## REQUIRED WORK
From the plot section of the film summary, list every character who is given a name.

45 Minutes from Broadway is a 1920 American silent comedy film directed by Joseph De Grasse and starring Charles Ray, Dorothy Devore and Eugenie Besserer. It was based on the 1906 play by George M. Cohan.

==Plot==
After learning that his old friend Tom Burns has inherited a fortune, boxer Kid Burns heads to New Rochelle to congratulate him. There, at the estate left to Tom by his Uncle Castleton, Kid meets and is immediately enamored with the housemaid Mary.

After the old friends meet up Tom confides in Kid that he has fallen in love with Flora Dora Dean, an ex-chorus girl visiting with her mother. Upon meeting the women Kid believes that they are fortune-hunters and he tells Tom of his suspicions. Tom, offended by this has Kid thrown out of the house.

Later that night, while a party is being thrown at the mansion Kid discovers Flora's mother and an accomplice trying to rob the safe. After the pair are arrested he finds a paper stating that Mary, the housemaid, is the true heir to the fortune and he presents it to her, although due to her rise in station he no longer feels worthy to marry her. Mary, choosing love over money, rips up the paper so she and Kid can be together.

## INFORMATION SHOWN
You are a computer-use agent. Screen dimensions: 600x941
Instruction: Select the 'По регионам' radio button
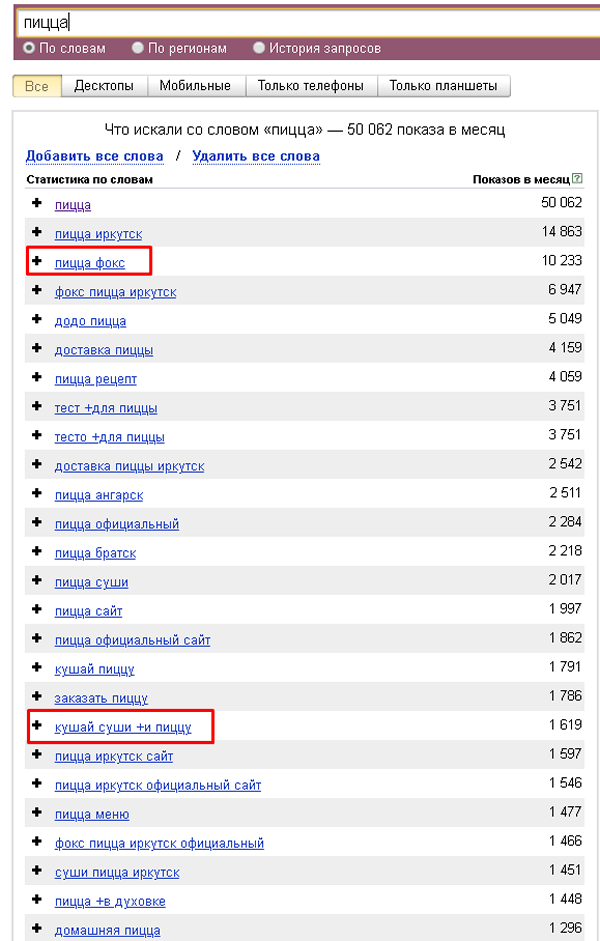coord(139,48)
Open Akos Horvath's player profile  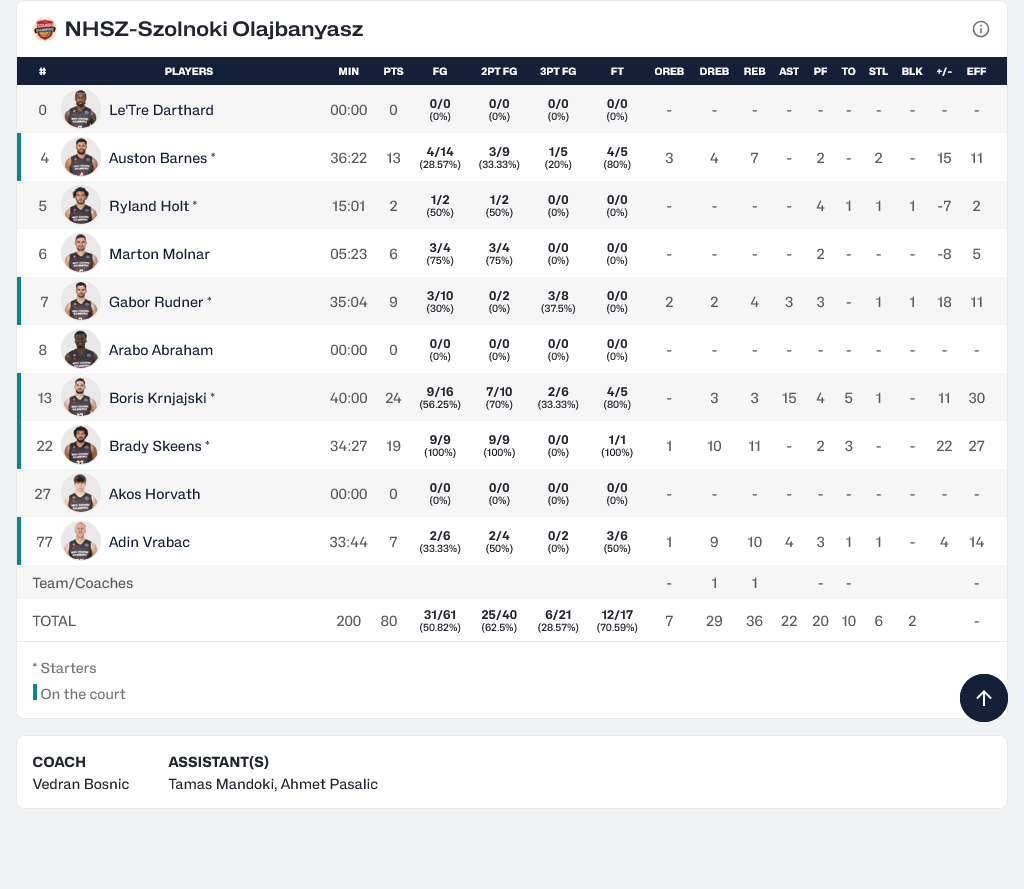coord(154,494)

## ANSWER TO THIS EXERCISE
Tom Burns
Kid Burns
Uncle Castleton
Mary
Flora Dora Dean